◆ Assigned task ◆
Copy the records below exactly as they appear.

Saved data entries

☆ ☆ ☆ ☆ ☆

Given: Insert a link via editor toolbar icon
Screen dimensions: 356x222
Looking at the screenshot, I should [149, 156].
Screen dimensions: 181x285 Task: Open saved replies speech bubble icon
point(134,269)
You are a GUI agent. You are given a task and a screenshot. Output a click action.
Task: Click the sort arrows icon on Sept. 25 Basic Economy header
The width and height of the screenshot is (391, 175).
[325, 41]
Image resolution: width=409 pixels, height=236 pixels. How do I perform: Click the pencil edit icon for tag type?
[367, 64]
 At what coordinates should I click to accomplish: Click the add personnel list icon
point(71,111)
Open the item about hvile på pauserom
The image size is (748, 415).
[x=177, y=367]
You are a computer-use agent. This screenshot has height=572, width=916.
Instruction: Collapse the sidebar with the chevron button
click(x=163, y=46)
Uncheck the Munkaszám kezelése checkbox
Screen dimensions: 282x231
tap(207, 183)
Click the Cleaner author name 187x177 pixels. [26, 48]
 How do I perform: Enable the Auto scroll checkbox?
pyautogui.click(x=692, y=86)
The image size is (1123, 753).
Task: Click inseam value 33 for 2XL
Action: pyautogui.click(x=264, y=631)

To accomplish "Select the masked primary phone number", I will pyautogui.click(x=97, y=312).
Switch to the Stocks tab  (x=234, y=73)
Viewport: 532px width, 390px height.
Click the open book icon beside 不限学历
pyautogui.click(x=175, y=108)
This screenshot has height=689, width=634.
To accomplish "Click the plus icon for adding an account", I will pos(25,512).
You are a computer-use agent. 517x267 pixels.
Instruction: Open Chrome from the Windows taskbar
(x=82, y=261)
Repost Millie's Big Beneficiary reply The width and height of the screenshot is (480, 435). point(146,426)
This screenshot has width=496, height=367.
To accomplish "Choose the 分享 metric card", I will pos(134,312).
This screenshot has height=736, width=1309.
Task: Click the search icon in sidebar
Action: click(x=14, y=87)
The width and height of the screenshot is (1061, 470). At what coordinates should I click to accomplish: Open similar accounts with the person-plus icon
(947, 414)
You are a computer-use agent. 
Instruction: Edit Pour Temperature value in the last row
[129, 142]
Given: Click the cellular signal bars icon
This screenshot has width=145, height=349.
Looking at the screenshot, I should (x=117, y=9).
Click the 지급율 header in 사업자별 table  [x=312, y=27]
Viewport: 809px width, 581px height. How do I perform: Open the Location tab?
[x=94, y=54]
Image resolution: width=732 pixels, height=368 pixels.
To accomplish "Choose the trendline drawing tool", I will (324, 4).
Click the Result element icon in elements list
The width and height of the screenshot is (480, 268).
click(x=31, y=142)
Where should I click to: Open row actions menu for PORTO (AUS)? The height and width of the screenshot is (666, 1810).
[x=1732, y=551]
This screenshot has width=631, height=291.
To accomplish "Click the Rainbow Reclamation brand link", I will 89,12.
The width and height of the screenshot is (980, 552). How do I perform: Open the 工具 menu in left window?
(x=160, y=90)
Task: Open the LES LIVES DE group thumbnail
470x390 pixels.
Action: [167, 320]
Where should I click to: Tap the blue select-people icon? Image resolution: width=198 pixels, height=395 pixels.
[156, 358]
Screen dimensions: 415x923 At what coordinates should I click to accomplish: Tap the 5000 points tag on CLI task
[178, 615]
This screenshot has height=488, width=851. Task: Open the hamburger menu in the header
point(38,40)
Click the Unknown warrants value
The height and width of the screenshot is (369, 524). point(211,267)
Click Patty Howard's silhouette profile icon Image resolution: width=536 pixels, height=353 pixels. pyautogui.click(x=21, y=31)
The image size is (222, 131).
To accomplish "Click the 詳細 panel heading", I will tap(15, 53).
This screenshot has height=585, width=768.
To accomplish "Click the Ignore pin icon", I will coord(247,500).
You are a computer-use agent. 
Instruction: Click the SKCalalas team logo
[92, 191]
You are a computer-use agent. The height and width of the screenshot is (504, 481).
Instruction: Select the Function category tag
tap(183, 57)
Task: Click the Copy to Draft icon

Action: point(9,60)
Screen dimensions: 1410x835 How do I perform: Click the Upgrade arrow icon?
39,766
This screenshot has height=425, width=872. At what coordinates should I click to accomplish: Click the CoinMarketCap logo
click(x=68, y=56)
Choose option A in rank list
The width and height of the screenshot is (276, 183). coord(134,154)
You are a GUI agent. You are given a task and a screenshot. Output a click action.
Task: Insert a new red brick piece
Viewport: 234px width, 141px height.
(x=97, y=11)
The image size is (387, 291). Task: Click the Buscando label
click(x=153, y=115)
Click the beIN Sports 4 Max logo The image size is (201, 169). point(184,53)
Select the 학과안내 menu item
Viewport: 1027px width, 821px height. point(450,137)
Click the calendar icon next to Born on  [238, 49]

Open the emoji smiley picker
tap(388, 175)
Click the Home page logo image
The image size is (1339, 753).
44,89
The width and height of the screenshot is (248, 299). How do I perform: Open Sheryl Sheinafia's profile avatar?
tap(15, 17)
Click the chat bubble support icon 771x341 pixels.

☆ ☆ ☆ ☆ ☆

◆ Answer for this exercise ◆
Given: Insert a link via editor toolbar icon
Screen dimensions: 356x222
Looking at the screenshot, I should [149, 156].
Screen dimensions: 181x285 Task: Open saved replies speech bubble icon
point(134,269)
You are a GUI agent. You are given a task and a screenshot. Output a click action.
Task: Click the sort arrows icon on Sept. 25 Basic Economy header
The width and height of the screenshot is (391, 175).
[325, 41]
Image resolution: width=409 pixels, height=236 pixels. How do I perform: Click the pencil edit icon for tag type?
[367, 64]
 At what coordinates should I click to accomplish: Click the add personnel list icon
point(71,111)
Open the item about hvile på pauserom
The image size is (748, 415).
[x=177, y=367]
You are a computer-use agent. This screenshot has height=572, width=916.
Instruction: Collapse the sidebar with the chevron button
click(x=163, y=46)
Uncheck the Munkaszám kezelése checkbox
Screen dimensions: 282x231
tap(207, 183)
Click the Cleaner author name 187x177 pixels. [26, 48]
 How do I perform: Enable the Auto scroll checkbox?
pyautogui.click(x=692, y=86)
The image size is (1123, 753).
Task: Click inseam value 33 for 2XL
Action: pyautogui.click(x=264, y=631)

To accomplish "Select the masked primary phone number", I will pyautogui.click(x=97, y=312).
Switch to the Stocks tab  (x=234, y=73)
Viewport: 532px width, 390px height.
Click the open book icon beside 不限学历
pyautogui.click(x=175, y=108)
This screenshot has height=689, width=634.
To accomplish "Click the plus icon for adding an account", I will pos(25,512).
You are a computer-use agent. 517x267 pixels.
Instruction: Open Chrome from the Windows taskbar
(x=82, y=261)
Repost Millie's Big Beneficiary reply The width and height of the screenshot is (480, 435). point(146,426)
This screenshot has width=496, height=367.
To accomplish "Choose the 分享 metric card", I will pos(134,312).
This screenshot has height=736, width=1309.
Task: Click the search icon in sidebar
Action: click(x=14, y=87)
The width and height of the screenshot is (1061, 470). At what coordinates should I click to accomplish: Open similar accounts with the person-plus icon
(947, 414)
You are a computer-use agent. 
Instruction: Edit Pour Temperature value in the last row
[129, 142]
Given: Click the cellular signal bars icon
This screenshot has width=145, height=349.
Looking at the screenshot, I should (x=117, y=9).
Click the 지급율 header in 사업자별 table  [x=312, y=27]
Viewport: 809px width, 581px height. How do I perform: Open the Location tab?
[x=94, y=54]
Image resolution: width=732 pixels, height=368 pixels.
To accomplish "Choose the trendline drawing tool", I will (324, 4).
Click the Result element icon in elements list
The width and height of the screenshot is (480, 268).
click(x=31, y=142)
Where should I click to: Open row actions menu for PORTO (AUS)? The height and width of the screenshot is (666, 1810).
[x=1732, y=551]
This screenshot has width=631, height=291.
To accomplish "Click the Rainbow Reclamation brand link", I will 89,12.
The width and height of the screenshot is (980, 552). How do I perform: Open the 工具 menu in left window?
(x=160, y=90)
Task: Open the LES LIVES DE group thumbnail
470x390 pixels.
Action: [167, 320]
Where should I click to: Tap the blue select-people icon? Image resolution: width=198 pixels, height=395 pixels.
[156, 358]
Screen dimensions: 415x923 At what coordinates should I click to accomplish: Tap the 5000 points tag on CLI task
[178, 615]
This screenshot has height=488, width=851. Task: Open the hamburger menu in the header
point(38,40)
Click the Unknown warrants value
The height and width of the screenshot is (369, 524). point(211,267)
Click Patty Howard's silhouette profile icon Image resolution: width=536 pixels, height=353 pixels. pyautogui.click(x=21, y=31)
The image size is (222, 131).
To accomplish "Click the 詳細 panel heading", I will tap(15, 53).
This screenshot has height=585, width=768.
To accomplish "Click the Ignore pin icon", I will coord(247,500).
You are a computer-use agent. 
Instruction: Click the SKCalalas team logo
[92, 191]
You are a computer-use agent. The height and width of the screenshot is (504, 481).
Instruction: Select the Function category tag
tap(183, 57)
Task: Click the Copy to Draft icon

Action: point(9,60)
Screen dimensions: 1410x835 How do I perform: Click the Upgrade arrow icon?
39,766
This screenshot has height=425, width=872. At what coordinates should I click to accomplish: Click the CoinMarketCap logo
click(x=68, y=56)
Choose option A in rank list
The width and height of the screenshot is (276, 183). coord(134,154)
You are a GUI agent. You are given a task and a screenshot. Output a click action.
Task: Insert a new red brick piece
Viewport: 234px width, 141px height.
(x=97, y=11)
The image size is (387, 291). Task: Click the Buscando label
click(x=153, y=115)
Click the beIN Sports 4 Max logo The image size is (201, 169). point(184,53)
Select the 학과안내 menu item
Viewport: 1027px width, 821px height. point(450,137)
Click the calendar icon next to Born on  [238, 49]

Open the emoji smiley picker
tap(388, 175)
Click the Home page logo image
The image size is (1339, 753).
44,89
The width and height of the screenshot is (248, 299). How do I perform: Open Sheryl Sheinafia's profile avatar?
tap(15, 17)
Click the chat bubble support icon 771x341 pixels.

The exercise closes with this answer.